(Records from a data collection)
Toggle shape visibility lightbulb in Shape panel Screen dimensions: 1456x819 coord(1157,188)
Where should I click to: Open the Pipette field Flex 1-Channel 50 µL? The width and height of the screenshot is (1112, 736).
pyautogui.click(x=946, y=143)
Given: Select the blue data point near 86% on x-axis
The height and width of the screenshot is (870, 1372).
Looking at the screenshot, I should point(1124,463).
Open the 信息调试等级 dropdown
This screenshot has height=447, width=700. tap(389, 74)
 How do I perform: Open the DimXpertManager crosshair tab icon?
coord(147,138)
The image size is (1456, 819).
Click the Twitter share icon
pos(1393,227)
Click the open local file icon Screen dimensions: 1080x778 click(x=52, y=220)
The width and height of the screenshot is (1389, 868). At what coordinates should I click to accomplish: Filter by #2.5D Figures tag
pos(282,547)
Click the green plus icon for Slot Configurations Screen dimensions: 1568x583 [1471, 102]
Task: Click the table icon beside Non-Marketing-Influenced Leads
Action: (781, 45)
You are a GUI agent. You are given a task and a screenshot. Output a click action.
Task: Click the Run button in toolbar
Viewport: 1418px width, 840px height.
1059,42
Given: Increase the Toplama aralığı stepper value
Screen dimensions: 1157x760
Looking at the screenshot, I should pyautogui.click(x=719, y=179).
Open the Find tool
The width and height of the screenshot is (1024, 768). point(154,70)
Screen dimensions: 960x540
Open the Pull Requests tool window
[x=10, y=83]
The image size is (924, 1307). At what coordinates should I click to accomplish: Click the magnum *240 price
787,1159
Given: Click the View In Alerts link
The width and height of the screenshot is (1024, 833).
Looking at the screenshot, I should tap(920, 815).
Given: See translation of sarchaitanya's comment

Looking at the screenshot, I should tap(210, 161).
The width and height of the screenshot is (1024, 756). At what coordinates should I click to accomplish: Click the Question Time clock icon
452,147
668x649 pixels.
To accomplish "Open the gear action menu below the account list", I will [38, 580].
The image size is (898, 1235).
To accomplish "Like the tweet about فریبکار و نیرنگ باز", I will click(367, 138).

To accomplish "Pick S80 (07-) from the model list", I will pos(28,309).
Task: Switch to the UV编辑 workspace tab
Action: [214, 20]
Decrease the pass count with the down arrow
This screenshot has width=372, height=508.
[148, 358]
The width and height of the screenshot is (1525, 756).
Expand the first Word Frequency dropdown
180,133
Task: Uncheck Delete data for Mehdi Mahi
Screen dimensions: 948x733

▶ Your instructions: How many lines of the records above contain the string "width", with case mattering? Reply with the number alone.

▶ Complete response: 10